Aujourd'hui, si vous cherchez sur Google, vous serez inondé de photos de 'bullet journals'. Pratiquement chaque pays (dont la Belgique) a sa page Facebook pour 'bullet journalers'. Sur Instagram, un million de messages ont déjà été partagés sous le hashtag #bulletjournal. Comble d'ironie, le 'bullet journal', un objet hors ligne, doit son succès à sa présence en ligne.

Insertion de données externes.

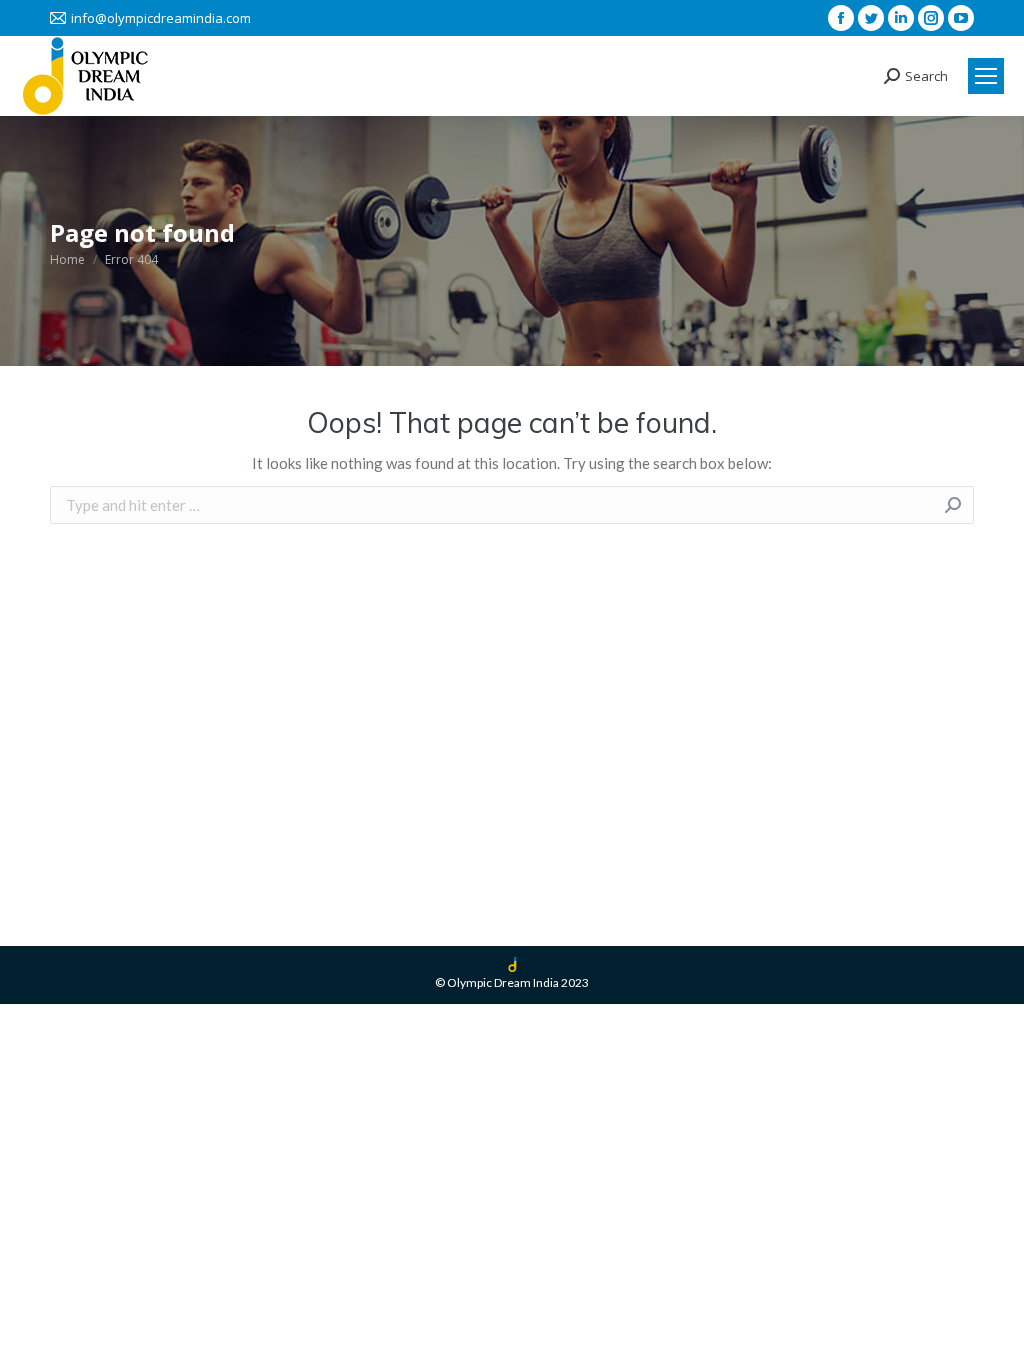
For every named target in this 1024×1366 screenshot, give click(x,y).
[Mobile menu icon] (986, 76)
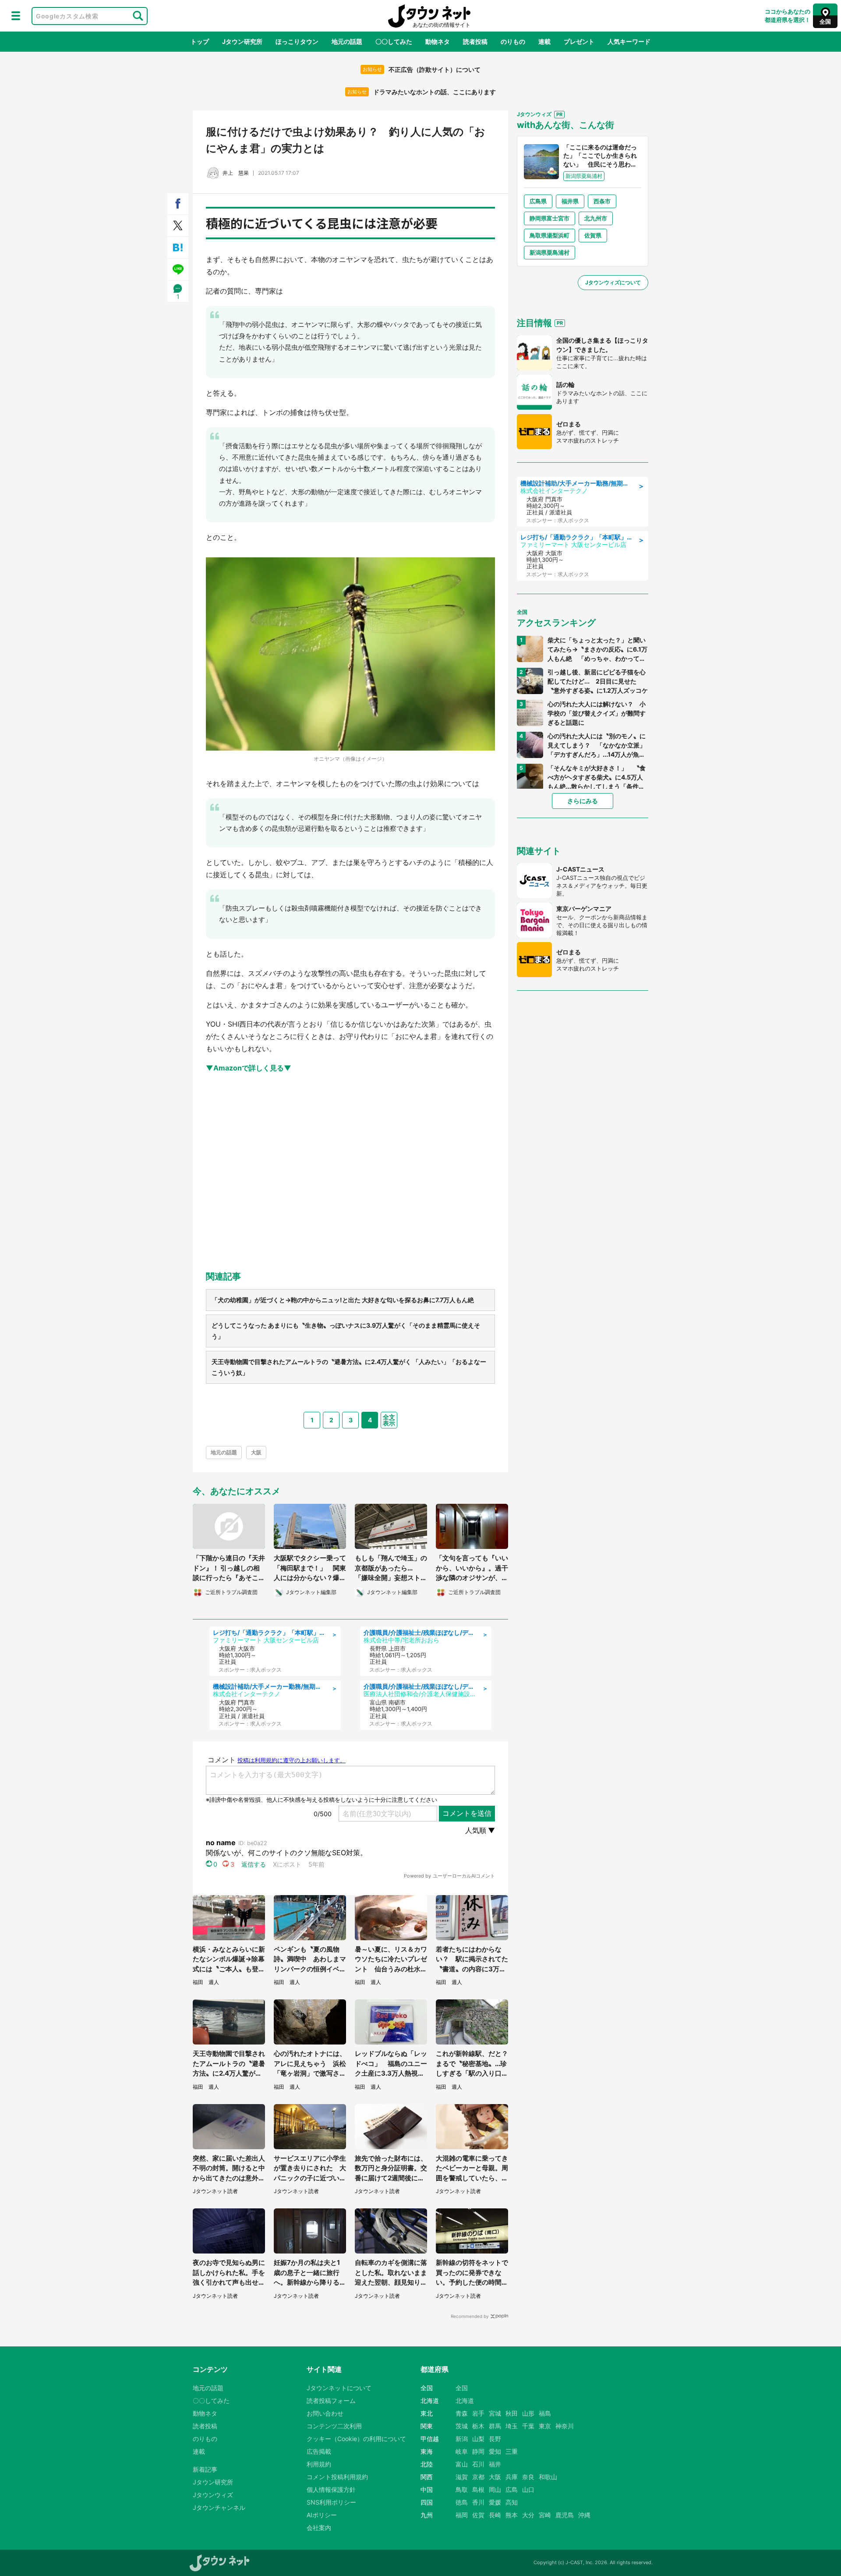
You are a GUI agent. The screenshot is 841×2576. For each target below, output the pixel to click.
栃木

Alors, pourquoi 'bullet'? Parce qu'on utilise des puces (soit des bullets) pour identifier la nature de la note -une tâche, un événement, etc. Dans ce journal, il y a aussi des 'future logs', des pages d'agenda sur lesquelles on regroupe les événements et rendez-vous les plus importants pour les semaines et mois à venir. Et des 'trackers', des pages qui permettent de suivre ses performances sportives, par exemple, ou de veiller à boire suffisamment d'eau, ou de vérifier ses dépenses -toujours trop élevées! Chacun en fait ce qu'il veut, bien évidemment. En ce qui me concerne, je mets chaque jour trois petits signes sur ma to-do list: une goutte, un coeur et un cercle. Je colorie la goutte quand j'ai bu suffisamment d'eau, le coeur devient rouge quand j'ai fait du sport ce jour-là et je ne colorie le cercle que si j'ai fait au moins une demi-heure de ménage (l'activité que j'aime le moins, d'où le tracker). C'est vrai, la simplicité du système de suivi peut me donner envie de tricher, mais comme mon 'bujo' est personnel, le dindon de la farce, ce sera moi.

©Bullet Journal

Expressions enfantines

Logs, trackers, bullets: à première vue, cela peut sembler compliqué, mais une fois qu'on maîtrise les bases, c'est la logique même. "Je m'y suis mise par jeu", commente une adepte du système Kelly Deriemaeker. Elle aussi avait été interpellée par la vidéo du directeur artistique de Macy's. "Je suis fan de tout ce qui permet d'organiser et de faciliter la vie, ce qu'on appelle des 'life hacks'. C'est ainsi que je suis tombée sur la vidéo Ryder Caroll. L'erreur que j'ai commise, c'est de commencer trop vite sans y comprendre grand-chose: j'ai juste fait deux to-do lists et, évidemment, ça n'a rien donné: j'ai arrêté au bout d'une semaine." Ce n'est que plus tard, quand elle retrouve cette vidéo sur des sites aussi réputés que ceux du Guardian et du New York Times, qu'elle décide de lui donner une deuxième chance. "Et c'était la bonne! Depuis, j'ai déjà écrit un livre à ce sujet (en néerlandais ndlr) et j'en suis déjà à mon cinquième 'bullet journal'. Le principal avantage, c'est la tranquillité d'esprit. Le soir, avec mon 'bullet journal' et une tasse de thé, je passe ma journée en revue et je la clôture en pensant: "Voilà ce que j'ai fait aujourd'hui et voilà ma liste de tâches pour demain. C'est prêt." J'utilise aussi très souvent le système de listes: je note les livres que j'aimerais lire et les films que je voudrais voir par exemple, même les expressions les plus drôles de mes enfants. Il faut une certaine discipline pour les noter au fur et à mesure, mais je préfère ça que de les perdre pour toujours."

©Bullet Journal

Format sac à main

La base de chaque 'bullet journal' est toujours la même: un index qui indique ce l'on peut trouver et où, un agenda à court et à long terme qui permet de noter ses objectifs et les événements, une to-do list quotidienne et les 'trackers' ou listes à suivre. On décide soi-même du nombre de pages que l'on consacre à chacun de ces éléments. Si l'on a besoin de trois pages pour regrouper les activités d'une journée, on n'hésite pas à les prendre, du moment que l'index au début de son journal y correspond.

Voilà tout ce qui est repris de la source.